Hepatitis C

Description

Hepatitis C is a virus that can cause acute and chronic inflammation of the liver. Clinical presentation can range from inactive, dormant carrier states to severe fibrosis, cirrhosis, end-stage liver disease, or hepatocellular carcinoma.
Patients with hepatitis C can present perioperatively for procedures that are related (e.g., liver transplantation, transjugular intrahepatic portosystemic shunt (TIPS), and liver resection) and unrelated to liver disease.
Healthcare workers are at an increased risk for exposure due to needlestick injuries. The average incidence of seroconversion to hepatitis C virus (HCV) after unintentional needle sticks or sharps exposures from an HCV-positive source is 1.8% (range of 0–7%) (1).
Unfortunately, at this time there is no proven effective postexposure prophylaxis for persons exposed to HCV blood or contaminated body fluids.

Epidemiology

Incidence

In the US: 28,000 new infections/year
Chronic hepatitis develops in about 85% of those infected.

Prevalence

In the US, there are an estimated 3.2 million persons (1.3% of the population) (2).

Morbidity

It is the leading cause of liver transplantation, accounting for 30% of all liver transplants.

Mortality

Chronic HCV accounts for 8–10,000 deaths/year

Etiology/Risk Factors

The US Centers for Disease Control and Prevention (CDC) recommend assessment of HCV risk factors; those with risk factors should be screened for HCV antibodies (anti-HCV). The American Association for the Study of Liver Diseases rates the level of evidence for screening in all of the following risk groups as class 1B (3):

High risk: IV drug abusers, hemophilia patients treated with clotting factor concentrates produced before 1987, HIV-positive patients
Intermediate risk: Recipients of blood transfusions or solid organ transplants before 1992, patients with unexplained elevated aminotransferase levels, patients born from infected mothers.
Low risk: People who have had sexual relations with multiple or infected partners; healthcare workers exposed to HCV (e.g., needlestick) (4).

Physiology/Pathophysiology

HCV replicates within hepatocytes but can be found in multiple sites throughout the body. It is not directly hepatotoxic.
Liver parenchyma damage is mediated by inflammatory cytokines that lead to varying degrees of hepatic fibrosis. Only some patients develop progressive fibrosis and eventually cirrhosis.

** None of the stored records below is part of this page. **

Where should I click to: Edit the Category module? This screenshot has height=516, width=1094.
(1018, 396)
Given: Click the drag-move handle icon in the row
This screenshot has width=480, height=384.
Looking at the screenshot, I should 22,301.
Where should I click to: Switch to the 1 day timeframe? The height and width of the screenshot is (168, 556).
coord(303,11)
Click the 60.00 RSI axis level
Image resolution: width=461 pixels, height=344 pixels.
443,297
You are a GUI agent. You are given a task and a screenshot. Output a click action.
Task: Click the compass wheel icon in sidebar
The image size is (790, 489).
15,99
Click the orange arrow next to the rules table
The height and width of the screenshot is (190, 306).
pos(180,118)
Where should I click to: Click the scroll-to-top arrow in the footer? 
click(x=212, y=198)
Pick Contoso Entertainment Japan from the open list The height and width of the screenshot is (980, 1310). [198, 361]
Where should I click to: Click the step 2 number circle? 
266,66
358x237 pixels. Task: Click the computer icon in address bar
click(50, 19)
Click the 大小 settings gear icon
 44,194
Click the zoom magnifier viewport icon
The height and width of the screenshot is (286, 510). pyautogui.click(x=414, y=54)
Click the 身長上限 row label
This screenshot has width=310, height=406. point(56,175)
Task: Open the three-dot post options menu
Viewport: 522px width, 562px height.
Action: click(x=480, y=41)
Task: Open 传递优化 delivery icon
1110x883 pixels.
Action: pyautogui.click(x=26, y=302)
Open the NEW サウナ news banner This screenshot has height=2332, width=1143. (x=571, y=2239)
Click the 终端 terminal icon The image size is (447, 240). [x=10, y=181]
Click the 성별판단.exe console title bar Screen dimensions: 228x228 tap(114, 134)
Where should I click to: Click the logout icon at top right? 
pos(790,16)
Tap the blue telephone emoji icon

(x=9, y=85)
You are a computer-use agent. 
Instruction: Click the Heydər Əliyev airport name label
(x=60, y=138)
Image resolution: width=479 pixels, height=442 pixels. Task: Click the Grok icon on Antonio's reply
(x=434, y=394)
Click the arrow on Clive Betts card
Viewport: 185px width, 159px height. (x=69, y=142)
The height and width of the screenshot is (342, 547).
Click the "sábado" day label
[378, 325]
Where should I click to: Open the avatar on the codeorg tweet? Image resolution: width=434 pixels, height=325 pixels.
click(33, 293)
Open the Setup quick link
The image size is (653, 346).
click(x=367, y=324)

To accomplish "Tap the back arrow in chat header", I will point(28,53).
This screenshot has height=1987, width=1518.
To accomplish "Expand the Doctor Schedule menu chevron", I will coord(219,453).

Predictors of progression include
- Advanced age at the time of infection
- Male gender
- Excessive alcohol use
- Co-infection with hepatitis B virus (HBV)
- Hemophiliacs with multiple transfusions
- Injection drug users and HIV
- Persistently elevated aminotransferase activity
- Concomitant liver disease (5 –7)
Because the immune system's antibody response cannot clear the infection, there is slow progress in the development of a vaccine.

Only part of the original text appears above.